Vespasian glanced to his right; and then he saw them coming out of the north. ‘That's what's happening. Now go!'

In the distance a dozen or so faintly luminescent, tiny figures were seemingly gliding slowly towards them; behind them was a shadow, darker even than the night. The primus pilus took one
look, bellowed an order, a cornu boomed twice and the cohort sped off with a jangling of gear and regular pounding footsteps across the dark ground. The rest of the legion streamed along behind them, orange flickers from the fires now burning up in the fort playing on their burnished iron armour and helmets.

Vespasian ran on to where the legion's cavalry detachment and his five thin-stripe tribunes were mounting, having walked their horses out of the camp. He pushed the youngest one out of the way. ‘I need this, Marcius.' Leaping into the saddle he shot a glance at the most senior of the young tribunes. ‘Blassius, now get this right: ride to Maximus and tell him to bring the Hamians and one of the Gallic cohorts to the bottom of the hill and then you take the other Gallic cohort round to the southern gate and link up with Valens and the second cohort; if he's not there get him out of the fort. Tell him that we're under attack from the north and he's to prevent any attempt to outflank us. Understood?'

‘Yes, sir.'

‘If they don't try and take our flank, he's to work his way around the fort and come at the bastards from the west; I'll send the Batavians to him. Report to me when you've done that. Now ride!'

With the briefest of salutes Blassius spun his horse on its hind legs and took off.

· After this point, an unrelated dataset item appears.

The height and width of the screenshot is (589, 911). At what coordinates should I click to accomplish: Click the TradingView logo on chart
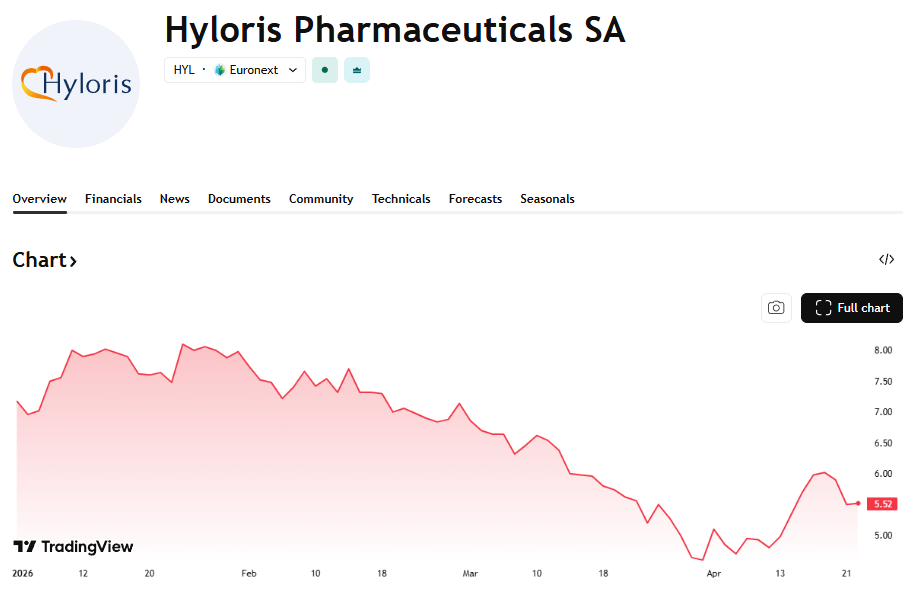[73, 547]
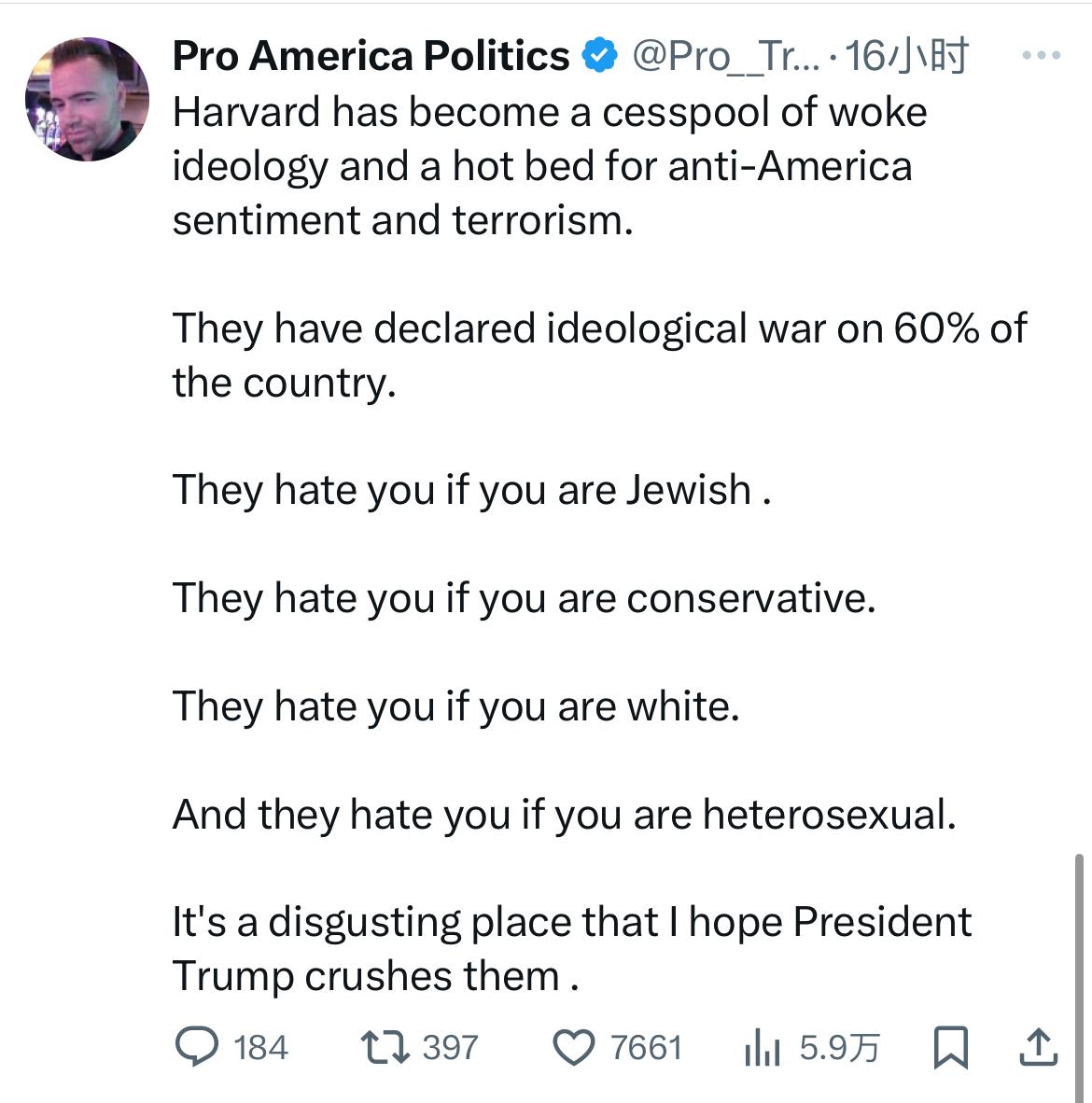Open the reply speech bubble icon
Screen dimensions: 1092x1103
coord(196,1047)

Vespasian glanced north over the heads of the legionaries still spilling out of the camp; he shivered. The spectral forms were less than two hundred paces off, their arms raised and waving. Behind them, now dully illuminated by the blazing fires on top of the hill, ran thousands of darkling figures, stretched out to either side and fading into the night.

Vespasian turned back to his tribunes. ‘Caepio, find the other two Gallic cohorts and tell them to prevent any of the bastards coming around behind the camp, and tell Cogidubnus to bring his Britannic auxiliaries to me as soon as he can.' Without waiting for an acknowledgement he looked down at the young man he had unhorsed. ‘Find the Batavian Cavalry, Marcius, and send them after Blassius and then get yourself a horse and bring the
Gallic auxiliary cavalry to the bottom of the hill. Sergius and Vibius, you follow me.' Cruelly kicking his mount into action, he sped away with the remaining tribunes and legionary cavalry following as a howl of hatred issued from the night-shrouded host bearing down on them.

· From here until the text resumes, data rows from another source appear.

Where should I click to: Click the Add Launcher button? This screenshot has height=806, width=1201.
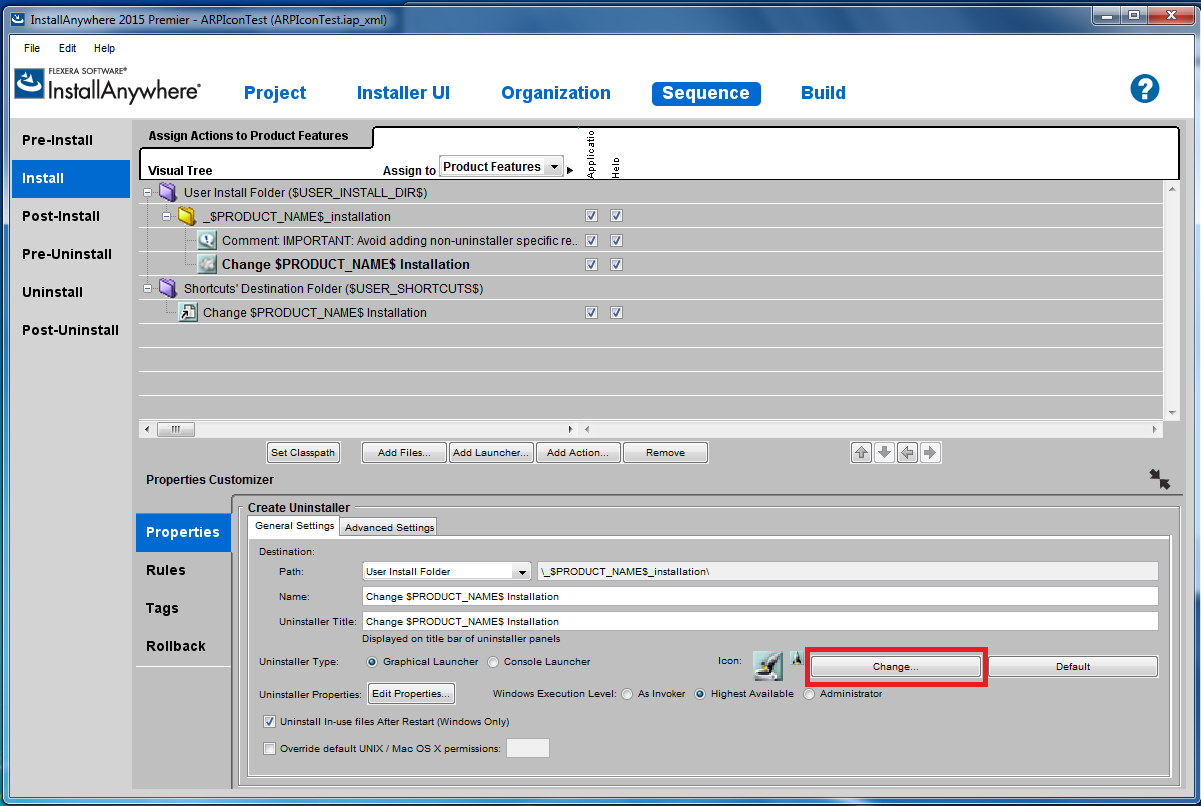491,452
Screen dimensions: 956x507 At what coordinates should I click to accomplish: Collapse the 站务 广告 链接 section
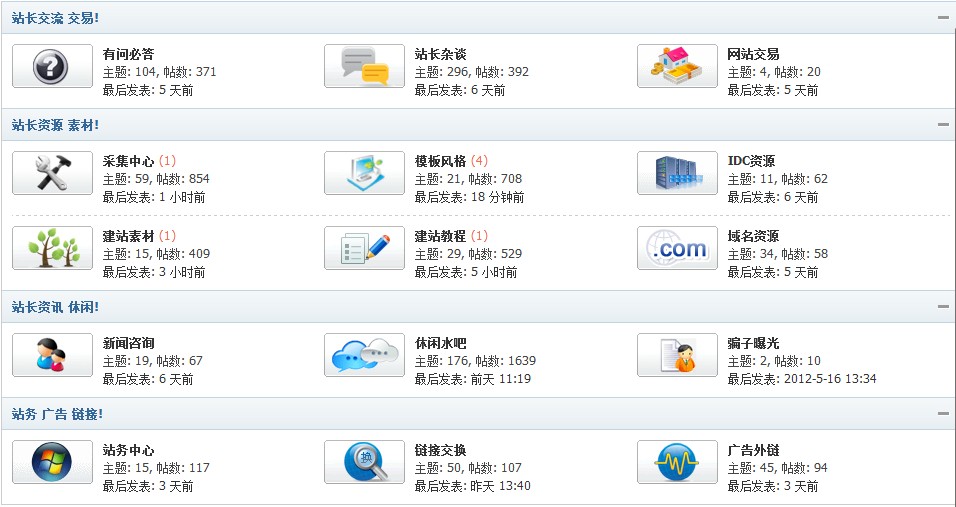pos(942,414)
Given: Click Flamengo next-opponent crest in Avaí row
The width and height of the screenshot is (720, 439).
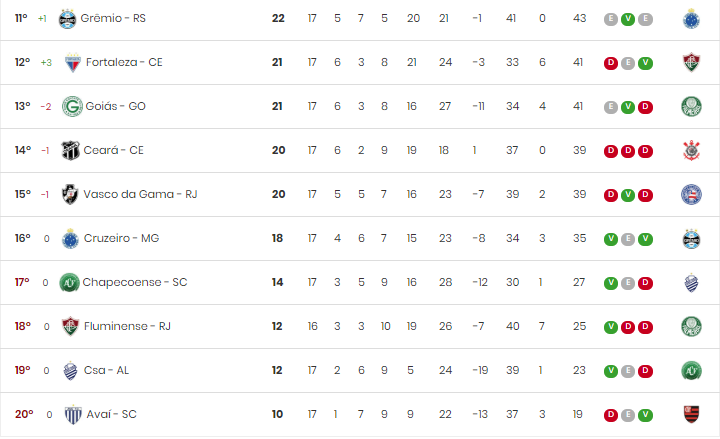Looking at the screenshot, I should click(x=691, y=414).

The pace of the II Augusta's deployment was now frantic as the threat closed but Vespasian sensed that it was not fast enough as he raced along the column of doubling cohorts. Reaching the front he glanced to his right: the Britons were less than a hundred paces out and their pace seemed to have increased. Ahead he could see the first cohort forming up on the slope but to the left the Hamians and the Gauls were still a quarter of a mile away. ‘Turn and face!' he bellowed at the third cohort's primus pilus.

The centurion shouted the order, raising his arm in the air, a cornu rumbled and the cohort's standard rocked from side to side; the third cohort came to a standstill a hundred paces short of the first's right flank.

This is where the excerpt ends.